REQUIREMENTS.
Lay out the lines below as a Markdown table with the columns "Row" and "Line." Number the rows in order and leave out the blank lines.

RECORDS FOR THIS EXERCISE.
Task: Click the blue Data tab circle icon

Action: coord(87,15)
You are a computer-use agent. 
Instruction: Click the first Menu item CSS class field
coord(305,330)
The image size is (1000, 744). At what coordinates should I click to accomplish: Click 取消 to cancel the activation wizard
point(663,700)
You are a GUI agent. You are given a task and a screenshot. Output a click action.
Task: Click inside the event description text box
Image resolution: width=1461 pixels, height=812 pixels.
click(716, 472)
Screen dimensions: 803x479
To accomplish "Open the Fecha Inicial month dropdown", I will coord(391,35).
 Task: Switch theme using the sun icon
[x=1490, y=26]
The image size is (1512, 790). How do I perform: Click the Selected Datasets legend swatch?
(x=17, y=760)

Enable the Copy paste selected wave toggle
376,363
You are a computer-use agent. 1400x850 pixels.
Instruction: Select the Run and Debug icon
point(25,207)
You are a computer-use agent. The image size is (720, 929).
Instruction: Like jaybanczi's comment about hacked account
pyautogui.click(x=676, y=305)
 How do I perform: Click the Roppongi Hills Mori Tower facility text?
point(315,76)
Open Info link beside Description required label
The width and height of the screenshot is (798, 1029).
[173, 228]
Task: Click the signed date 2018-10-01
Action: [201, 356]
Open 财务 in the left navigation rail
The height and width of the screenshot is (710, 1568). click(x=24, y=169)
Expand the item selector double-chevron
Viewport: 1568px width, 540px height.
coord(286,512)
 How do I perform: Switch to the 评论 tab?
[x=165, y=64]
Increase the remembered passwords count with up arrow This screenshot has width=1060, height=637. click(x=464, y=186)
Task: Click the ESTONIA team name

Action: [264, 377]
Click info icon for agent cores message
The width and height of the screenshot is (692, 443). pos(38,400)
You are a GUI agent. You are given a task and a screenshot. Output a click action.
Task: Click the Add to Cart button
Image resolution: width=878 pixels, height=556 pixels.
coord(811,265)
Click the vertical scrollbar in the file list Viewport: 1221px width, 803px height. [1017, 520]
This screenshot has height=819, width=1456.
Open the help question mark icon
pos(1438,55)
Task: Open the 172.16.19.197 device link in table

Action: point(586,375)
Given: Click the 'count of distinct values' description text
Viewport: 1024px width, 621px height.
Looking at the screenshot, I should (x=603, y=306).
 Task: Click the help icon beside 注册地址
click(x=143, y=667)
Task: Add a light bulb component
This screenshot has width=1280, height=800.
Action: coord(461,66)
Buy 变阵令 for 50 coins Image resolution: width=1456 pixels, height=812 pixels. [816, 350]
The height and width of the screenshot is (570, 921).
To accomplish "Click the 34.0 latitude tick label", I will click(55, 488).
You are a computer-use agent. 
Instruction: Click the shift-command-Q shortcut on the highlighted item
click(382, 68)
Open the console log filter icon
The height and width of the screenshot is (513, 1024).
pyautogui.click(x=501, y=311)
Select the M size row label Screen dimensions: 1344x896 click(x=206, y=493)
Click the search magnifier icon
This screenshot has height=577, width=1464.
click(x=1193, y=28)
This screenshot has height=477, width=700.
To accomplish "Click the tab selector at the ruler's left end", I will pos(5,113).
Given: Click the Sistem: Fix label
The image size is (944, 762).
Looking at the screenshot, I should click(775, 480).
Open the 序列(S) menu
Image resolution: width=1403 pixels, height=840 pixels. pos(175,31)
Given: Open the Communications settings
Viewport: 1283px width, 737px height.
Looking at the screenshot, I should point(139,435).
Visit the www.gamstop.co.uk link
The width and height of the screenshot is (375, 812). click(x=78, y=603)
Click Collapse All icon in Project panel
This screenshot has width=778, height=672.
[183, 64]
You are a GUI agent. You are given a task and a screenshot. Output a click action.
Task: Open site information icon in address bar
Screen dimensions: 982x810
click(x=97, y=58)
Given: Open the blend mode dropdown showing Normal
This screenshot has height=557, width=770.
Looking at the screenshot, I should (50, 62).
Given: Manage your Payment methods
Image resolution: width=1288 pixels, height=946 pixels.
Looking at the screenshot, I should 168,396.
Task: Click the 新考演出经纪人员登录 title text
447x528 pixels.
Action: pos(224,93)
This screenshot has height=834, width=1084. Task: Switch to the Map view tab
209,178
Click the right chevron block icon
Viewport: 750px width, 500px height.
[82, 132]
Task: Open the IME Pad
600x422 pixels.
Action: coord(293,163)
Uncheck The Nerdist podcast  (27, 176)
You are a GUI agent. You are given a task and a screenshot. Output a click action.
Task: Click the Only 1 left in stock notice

RESPONSE.
| Row | Line |
|---|---|
| 1 | Task: Click the blue Data tab circle icon |
| 2 | Action: coord(87,15) |
| 3 | You are a computer-use agent.  |
| 4 | Instruction: Click the first Menu item CSS class field |
| 5 | coord(305,330) |
| 6 | The image size is (1000, 744). At what coordinates should I click to accomplish: Click 取消 to cancel the activation wizard |
| 7 | point(663,700) |
| 8 | You are a GUI agent. You are given a task and a screenshot. Output a click action. |
| 9 | Task: Click inside the event description text box |
| 10 | Image resolution: width=1461 pixels, height=812 pixels. |
| 11 | click(716, 472) |
| 12 | Screen dimensions: 803x479 |
| 13 | To accomplish "Open the Fecha Inicial month dropdown", I will coord(391,35). |
| 14 |  Task: Switch theme using the sun icon |
| 15 | [x=1490, y=26] |
| 16 | The image size is (1512, 790). How do I perform: Click the Selected Datasets legend swatch? |
| 17 | (x=17, y=760) |
| 18 | Enable the Copy paste selected wave toggle |
| 19 | 376,363 |
| 20 | You are a computer-use agent. 1400x850 pixels. |
| 21 | Instruction: Select the Run and Debug icon |
| 22 | point(25,207) |
| 23 | You are a computer-use agent. The image size is (720, 929). |
| 24 | Instruction: Like jaybanczi's comment about hacked account |
| 25 | pyautogui.click(x=676, y=305) |
| 26 |  How do I perform: Click the Roppongi Hills Mori Tower facility text? |
| 27 | point(315,76) |
| 28 | Open Info link beside Description required label |
| 29 | The width and height of the screenshot is (798, 1029). |
| 30 | [173, 228] |
| 31 | Task: Click the signed date 2018-10-01 |
| 32 | Action: [201, 356] |
| 33 | Open 财务 in the left navigation rail |
| 34 | The height and width of the screenshot is (710, 1568). click(x=24, y=169) |
| 35 | Expand the item selector double-chevron |
| 36 | Viewport: 1568px width, 540px height. |
| 37 | coord(286,512) |
| 38 |  How do I perform: Switch to the 评论 tab? |
| 39 | [x=165, y=64] |
| 40 | Increase the remembered passwords count with up arrow This screenshot has width=1060, height=637. click(x=464, y=186) |
| 41 | Task: Click the ESTONIA team name |
| 42 | Action: [264, 377] |
| 43 | Click info icon for agent cores message |
| 44 | The width and height of the screenshot is (692, 443). pos(38,400) |
| 45 | You are a GUI agent. You are given a task and a screenshot. Output a click action. |
| 46 | Task: Click the Add to Cart button |
| 47 | Image resolution: width=878 pixels, height=556 pixels. |
| 48 | coord(811,265) |
| 49 | Click the vertical scrollbar in the file list Viewport: 1221px width, 803px height. [1017, 520] |
| 50 | This screenshot has height=819, width=1456. |
| 51 | Open the help question mark icon |
| 52 | pos(1438,55) |
| 53 | Task: Open the 172.16.19.197 device link in table |
| 54 | Action: point(586,375) |
| 55 | Given: Click the 'count of distinct values' description text |
| 56 | Viewport: 1024px width, 621px height. |
| 57 | Looking at the screenshot, I should (x=603, y=306). |
| 58 |  Task: Click the help icon beside 注册地址 |
| 59 | click(x=143, y=667) |
| 60 | Task: Add a light bulb component |
| 61 | This screenshot has width=1280, height=800. |
| 62 | Action: coord(461,66) |
| 63 | Buy 变阵令 for 50 coins Image resolution: width=1456 pixels, height=812 pixels. [816, 350] |
| 64 | The height and width of the screenshot is (570, 921). |
| 65 | To accomplish "Click the 34.0 latitude tick label", I will click(55, 488). |
| 66 | You are a computer-use agent.  |
| 67 | Instruction: Click the shift-command-Q shortcut on the highlighted item |
| 68 | click(382, 68) |
| 69 | Open the console log filter icon |
| 70 | The height and width of the screenshot is (513, 1024). |
| 71 | pyautogui.click(x=501, y=311) |
| 72 | Select the M size row label Screen dimensions: 1344x896 click(x=206, y=493) |
| 73 | Click the search magnifier icon |
| 74 | This screenshot has height=577, width=1464. |
| 75 | click(x=1193, y=28) |
| 76 | This screenshot has height=477, width=700. |
| 77 | To accomplish "Click the tab selector at the ruler's left end", I will pos(5,113). |
| 78 | Given: Click the Sistem: Fix label |
| 79 | The image size is (944, 762). |
| 80 | Looking at the screenshot, I should click(775, 480). |
| 81 | Open the 序列(S) menu |
| 82 | Image resolution: width=1403 pixels, height=840 pixels. pos(175,31) |
| 83 | Given: Open the Communications settings |
| 84 | Viewport: 1283px width, 737px height. |
| 85 | Looking at the screenshot, I should point(139,435). |
| 86 | Visit the www.gamstop.co.uk link |
| 87 | The width and height of the screenshot is (375, 812). click(x=78, y=603) |
| 88 | Click Collapse All icon in Project panel |
| 89 | This screenshot has width=778, height=672. |
| 90 | [183, 64] |
| 91 | You are a GUI agent. You are given a task and a screenshot. Output a click action. |
| 92 | Task: Open site information icon in address bar |
| 93 | Screen dimensions: 982x810 |
| 94 | click(x=97, y=58) |
| 95 | Given: Open the blend mode dropdown showing Normal |
| 96 | This screenshot has height=557, width=770. |
| 97 | Looking at the screenshot, I should (50, 62). |
| 98 | Given: Manage your Payment methods |
| 99 | Image resolution: width=1288 pixels, height=946 pixels. |
| 100 | Looking at the screenshot, I should 168,396. |
| 101 | Task: Click the 新考演出经纪人员登录 title text |
| 102 | 447x528 pixels. |
| 103 | Action: pos(224,93) |
| 104 | This screenshot has height=834, width=1084. Task: Switch to the Map view tab |
| 105 | 209,178 |
| 106 | Click the right chevron block icon |
| 107 | Viewport: 750px width, 500px height. |
| 108 | [82, 132] |
| 109 | Task: Open the IME Pad |
| 110 | 600x422 pixels. |
| 111 | Action: coord(293,163) |
| 112 | Uncheck The Nerdist podcast  (27, 176) |
| 113 | You are a GUI agent. You are given a task and a screenshot. Output a click action. |
| 114 | Task: Click the Only 1 left in stock notice |